Le 3 janvier 1637,  Gênes décrète que la Vierge Marie est la patronne officielle de la République ligure, dont fait partie la Corse, naturellement. Le 30 janvier 1735, la sainte est officiellement choisie comme patronne de l’île, au cours de la Consulte de Corse. «  Au 19e siècle, on comptait près de cinquante pèlerinages locaux ». De nos jours, sur quatre cent trente-quatre paroisses, cent vingt-six sont dédiées à la Vierge. Au lendemain de la bataille de Lépante, commence à se diffuser en Corse l’image du « Maure bourreau », dont l’une des plus frappantes représentations est un tableau de Giacomo Grandi, dans lequel Ponce Pilate porte des habits de sultan ! Nous passons littéralement tous les jours devant des monuments sans  prêter attention aux trésors qu’ils recèlent. Prenons l’exemple de l’église dédiée à Saint Jean-Baptiste, emblématique de Bastia. C’est la plus vaste de Corse, mais pourquoi ? Frédérique corrige notre ignorance : construite à partir de 1636, elle exprime la volonté de « Terra Vechja », le quartier le plus ancien de Bastia,  de s’affirmer face la domination de Gênes, symbolisée ici par la cathédrale de Santa Maria. Chaque paragraphe de « La peinture baroque en Corse est riche de renseignements. La centaine d’illustrations nous permet de visualiser les descriptions.

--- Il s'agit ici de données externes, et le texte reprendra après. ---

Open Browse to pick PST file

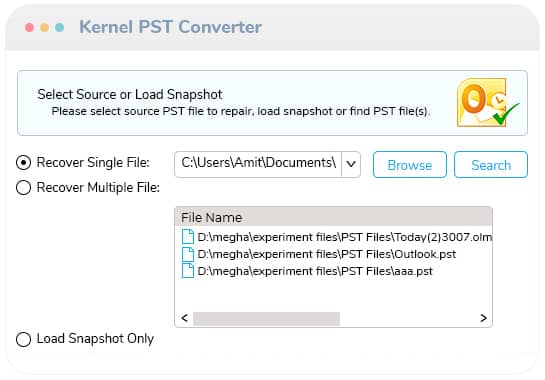(x=410, y=165)
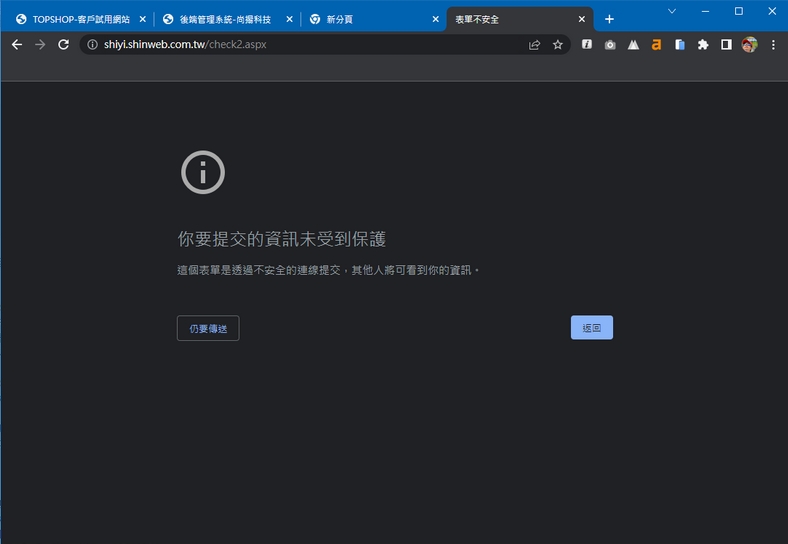Open the user profile avatar
Image resolution: width=788 pixels, height=544 pixels.
[x=750, y=45]

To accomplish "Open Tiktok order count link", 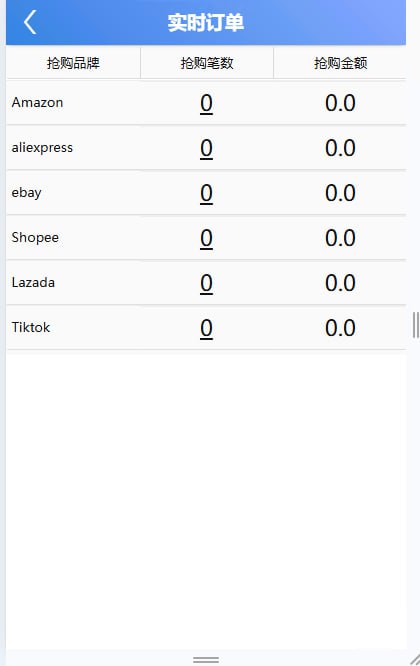I will (206, 328).
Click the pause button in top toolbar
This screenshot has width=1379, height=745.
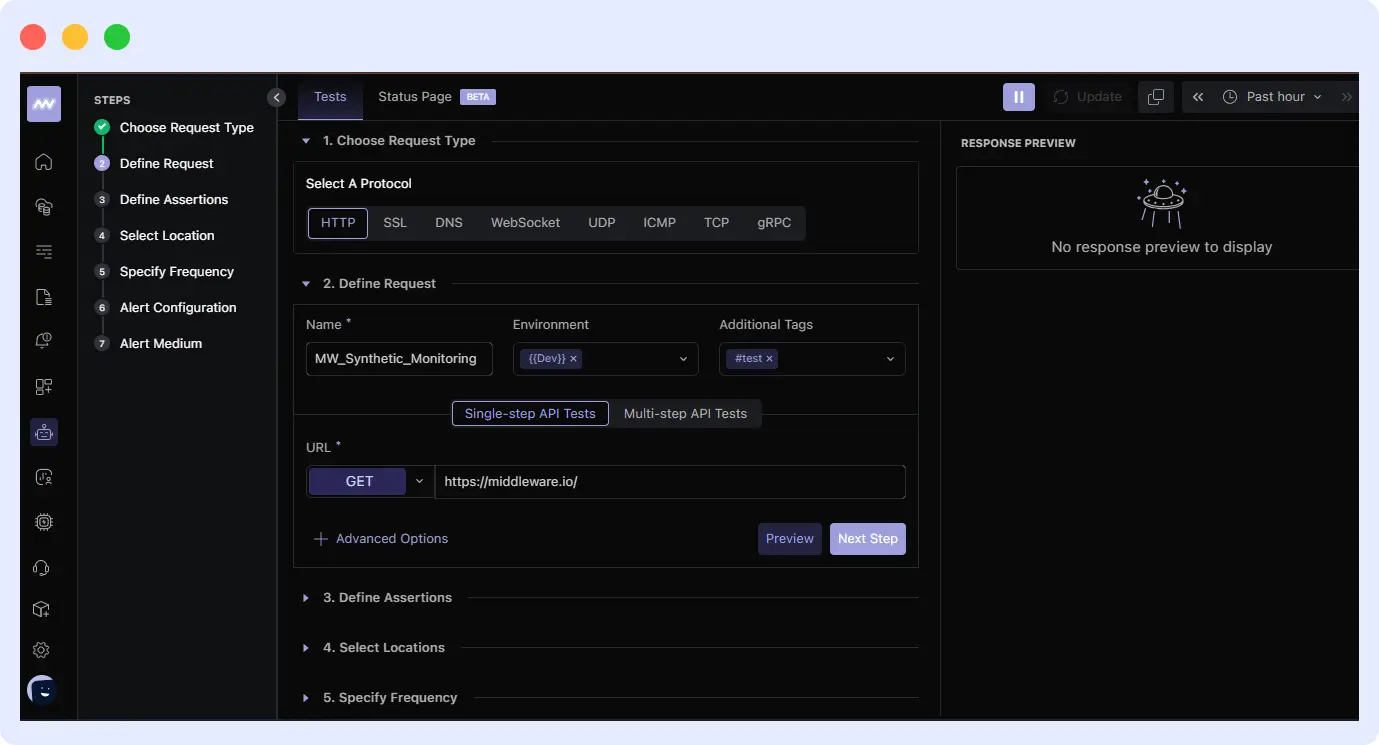(1018, 97)
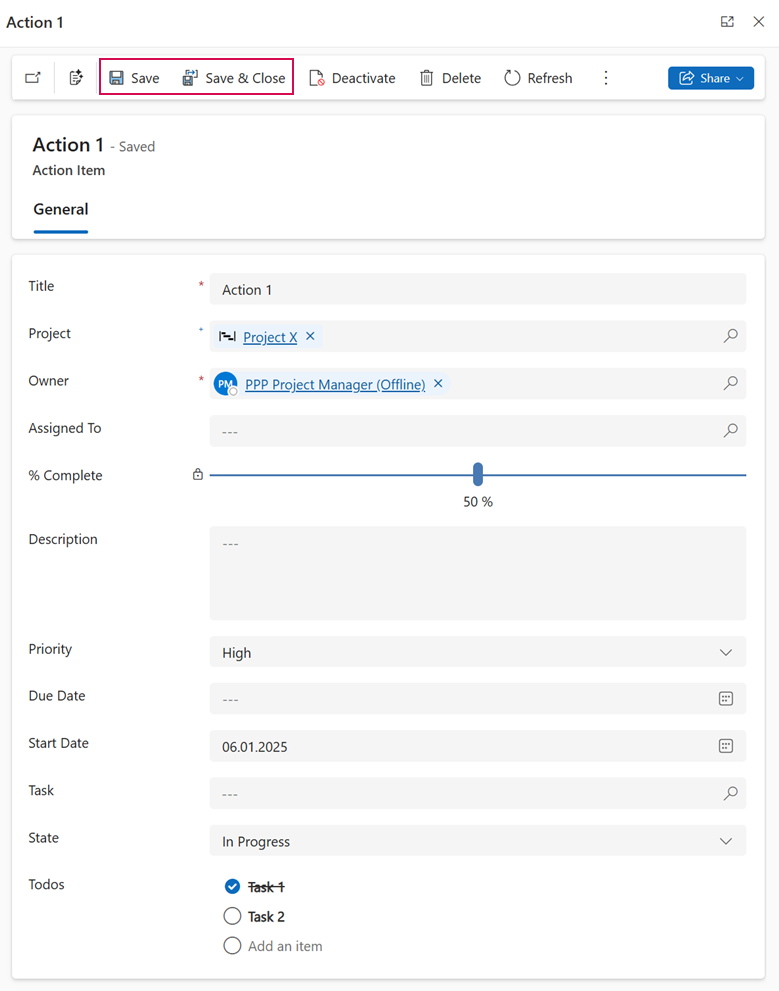779x991 pixels.
Task: Click the Add an item circle
Action: (233, 946)
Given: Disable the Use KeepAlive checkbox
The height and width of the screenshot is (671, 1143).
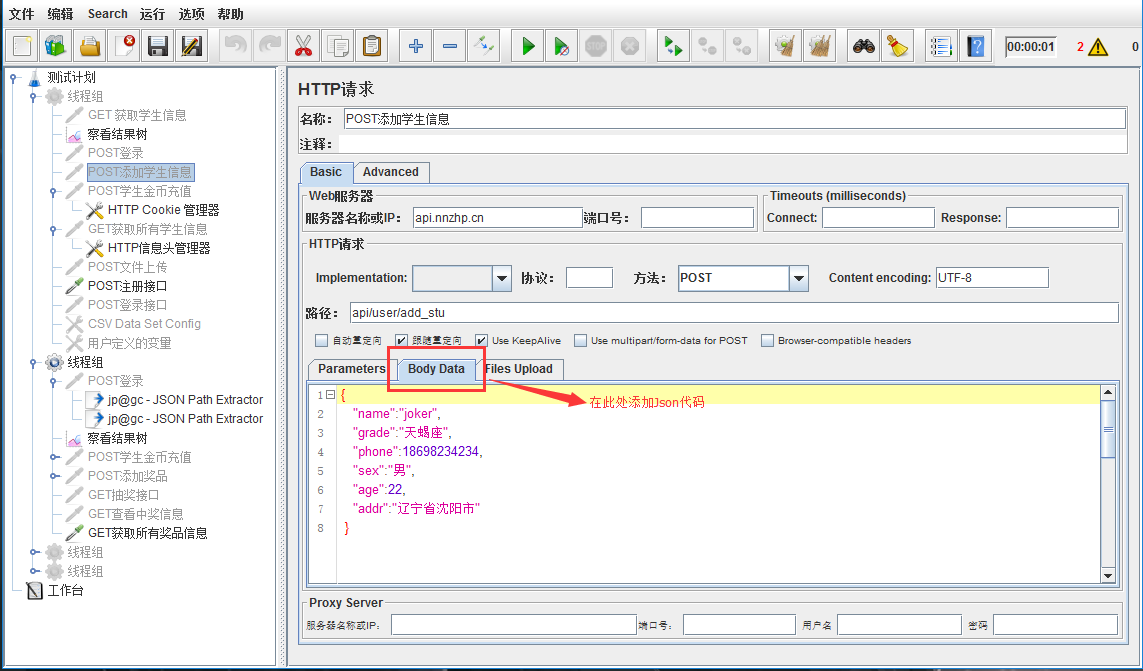Looking at the screenshot, I should click(x=482, y=341).
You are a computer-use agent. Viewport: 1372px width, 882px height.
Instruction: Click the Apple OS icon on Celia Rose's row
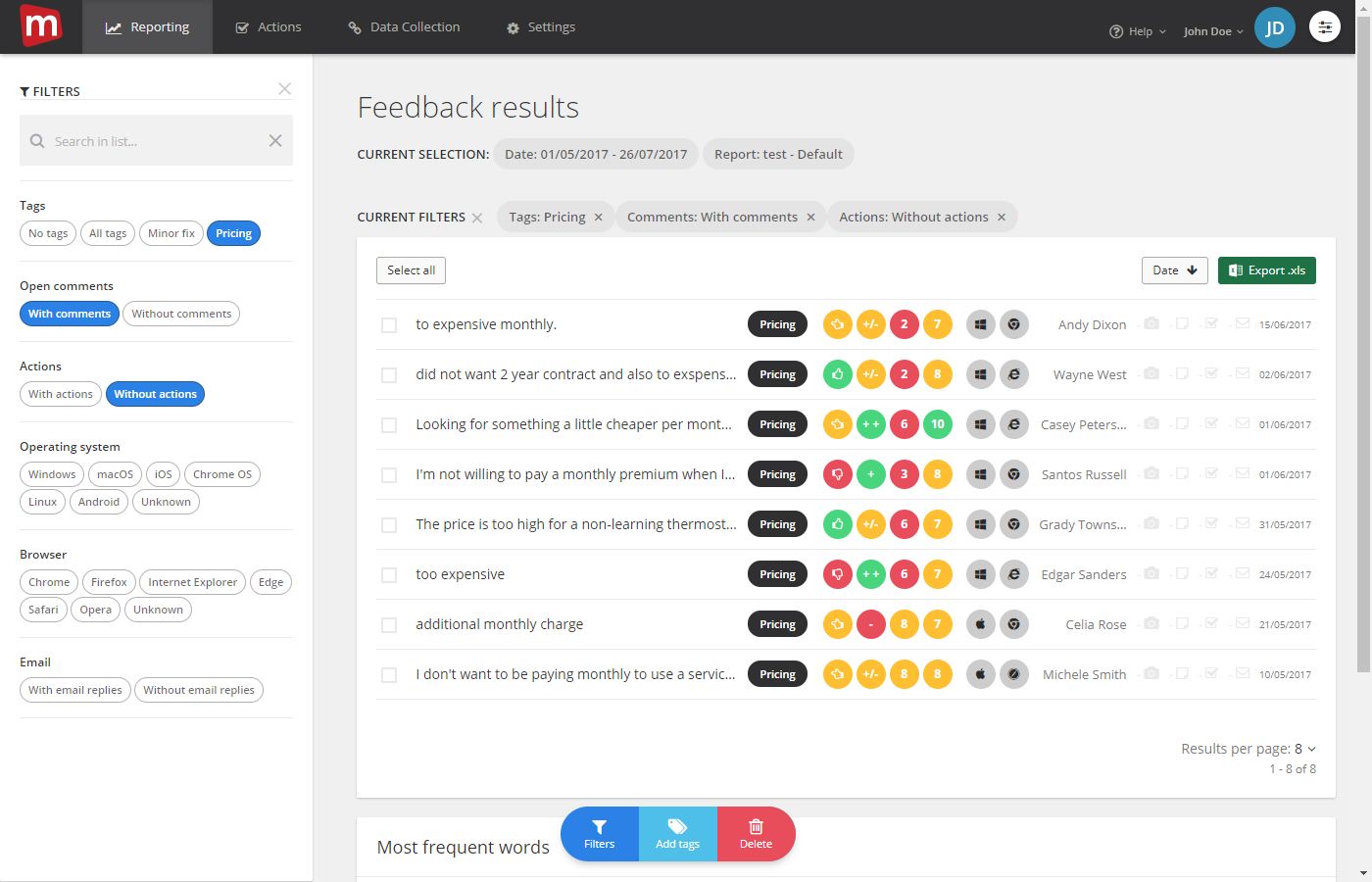(981, 624)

Mais ce qu’il faut sans doute retenir, au bout du compte, c’est la thèse centrale de l’ouvrage. Frédérique, en effet, s’élève de façon convaincante contre les idées reçues, selon lesquelles  non seulement la qualité des œuvres en Corse serait d’ordre médiocre, mais aucun peintre de valeur n’aurait même vu le jour, ou travaillé en Corse. Or, écrit Frédérique
«  Actuellement on peut affirmer que dans le courant du XVIIe siècle, l’île comptabilise près d’une trentaine de peintres actifs. » L’influence de  Gênes n’est pas ostracisée par un parti-pris obtus. Ainsi, par exemple,  Ottavio Cambiaso, d’origine génoise, effectue l’essentiel de sa carrière à  Bastia, de 1620 à 1640. Nicolao Castiglioni, originaire de Bastia, crée un style personnel qui a peu à envier aux grands maîtres de la péninsule. Marc Antonio de Santis, d’origine napolitaine est actif en Corse de 1646 à 1681.
«On le tient pour le peintre le plus productif de l’école corse du XVIIe [siècle] » 

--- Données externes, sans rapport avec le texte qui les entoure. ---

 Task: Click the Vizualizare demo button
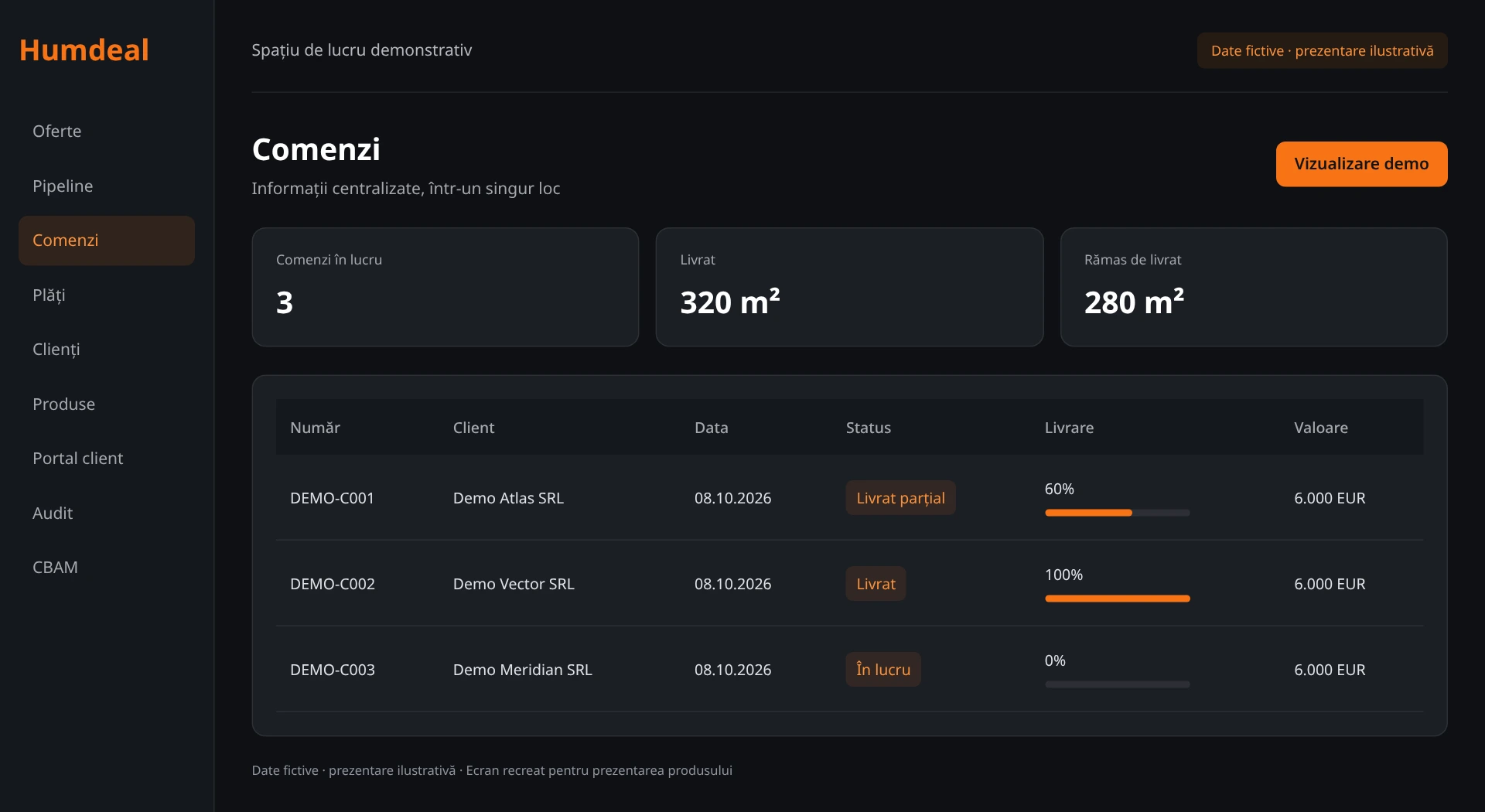1361,164
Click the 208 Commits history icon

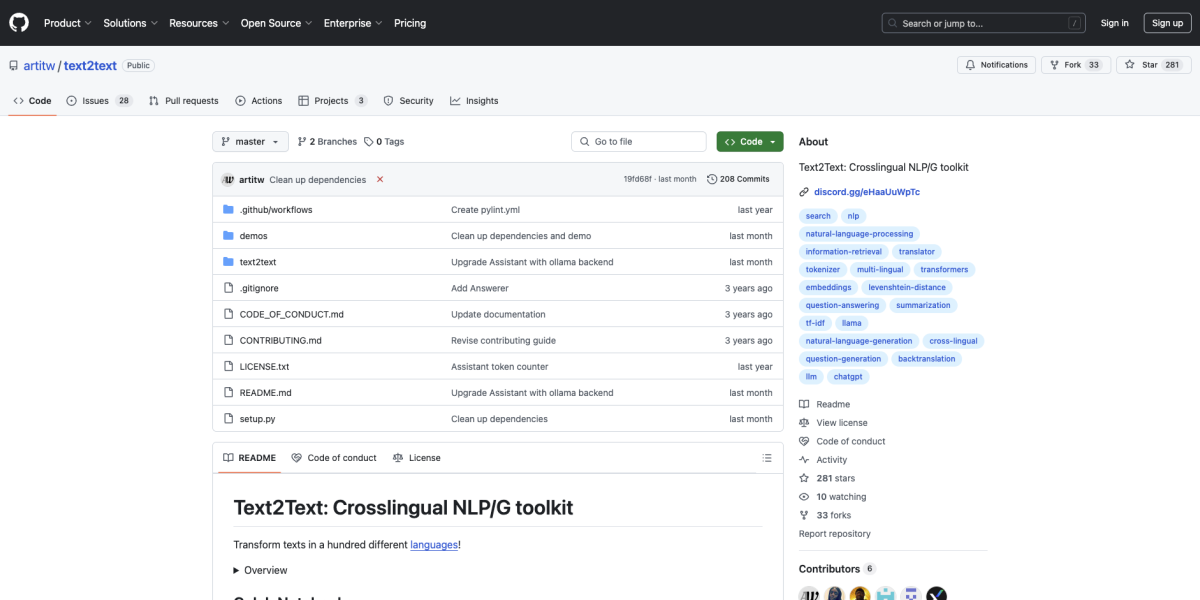pos(712,180)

Michel Edouard Nigaglioni, orfèvre en la matière, situe clairement la place de Frédérique dans l’historiographie concernant l’art en Corse :
«  Frédérique Valery fait partie des héritiers spirituels de cette génération de précurseurs », à savoir, de Geneviève Moracchini-Mazel à Jean-Marc Olivesi. Ajoutons, entre autres, Nicolas Mattei. Jusqu’à eux, dans le domaine qui est en question ici, la Corse faisait vraiment partie des « îles oubliées ». L’une des raisons était que les documents de base sont écrits en italien, et que, par paresse, par opportunisme,  ou délibérément,  l’île a été longtemps coupée de ses racines culturelles.

Le domaine du baroque, qui est parfois « jubilant », ne manque pas de termes imagés. En ce qui concerne la sculpture, « les marbres font l’objet d’un commerce très actif en Méditerranée, auquel la Corse participe ». Le
« bleu de Ligurie », le marbre blanc de Carrare, le vert des Alpes, s’intègrent  parfaitement dans la fabrication des autels en Corse. On trouve des marbres corses, ceux du Bevincu, du Nebbiu, notamment, dans l’ornementation d’églises génoises, romaines, ou  toscanes.  Oletta fournit
« un rose fleur de pêcher » ; le « bleu gris » de Corte a servi à orner la cathédrale Santa Maria Assunta de Bastia. 

Dans le vocabulaire théologique,  « La Dormition » désigne la période de trois jours pendant lesquels la Mère du Christ est restée dans le tombeau, avant son Assomption. 

Nous pourrions donc dire, sans vouloir être iconoclaste, et  pour rester dans le ton, que les recherches sur le Baroque en Corse sont restées longtemps dans un état de « dormition ». Elles n’ont connu la résurrection qu’à partir des années 1970, et Frédérique Valery  contribue à ce petit miracle.